Nelsen, Alter and Thames all said working on the DOD Climate Action Team has been a great experience for them, and that they've been excited to contribute to the DCAT and CAT projects.

"This has been a completely different experience for me," Nelsen said. "I've supported projects before, research projects, but I've never been responsible for one. And being responsible for CAT has been a tall order, but it's been incredibly rewarding. I've learned how to project manage, I've learned how to manage my time a lot better and learned how to reach out for different kinds of help from different people."

Alter said his work so far on the DOD Climate Action Team has helped him better understand what he's capable of -- especially in a team environment.
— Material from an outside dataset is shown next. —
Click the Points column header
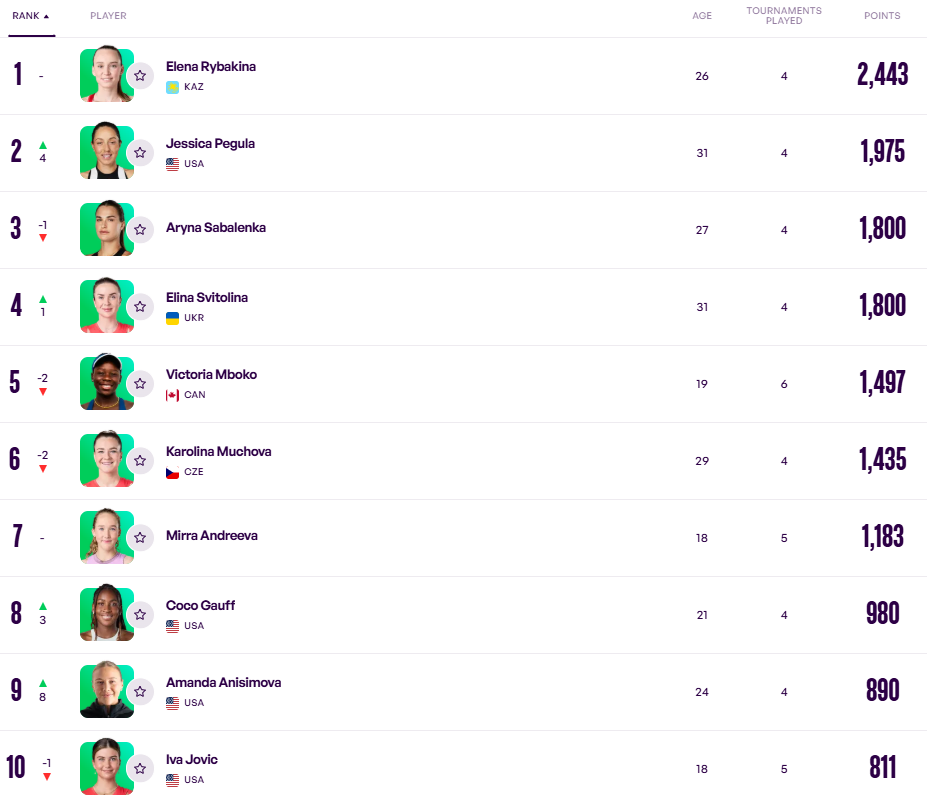 click(x=882, y=16)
"It's been one of the biggest professional challenges of my career, but it's also been very rewarding because I really think that it's helped to expand my worldview," Alter said. "And it's also helped to make me more appreciative of what I'm actually capable of doing and handling: these kinds of larger projects, with the help of our teammates. It's been a really great process, and it's helped me to develop as a professional."

Thames said the DOD Climate Action Team has been successful in its work because he sees that team members are committed to the effort.

"Everyone on the team is committed to it, they are reliable, they are committed to figure it out, whether they know it or not," Thames said. "But the other really nice aspect of this team is, it's not just hydraulic engineers like [me]. It's meteorologists, planners, it's regulatory folks. We have all these different expertise areas, and we all kind of get to represent that on the team."

Bringing all those areas of expertise together, Thames said, means not only is the team more successful, but everyone on the team becomes better by working with others who have experience in other areas.

"We're gaining experience in their areas of expertise while they're gaining them in our own," he said. "It just makes us more well-rounded public servants at the end of the day."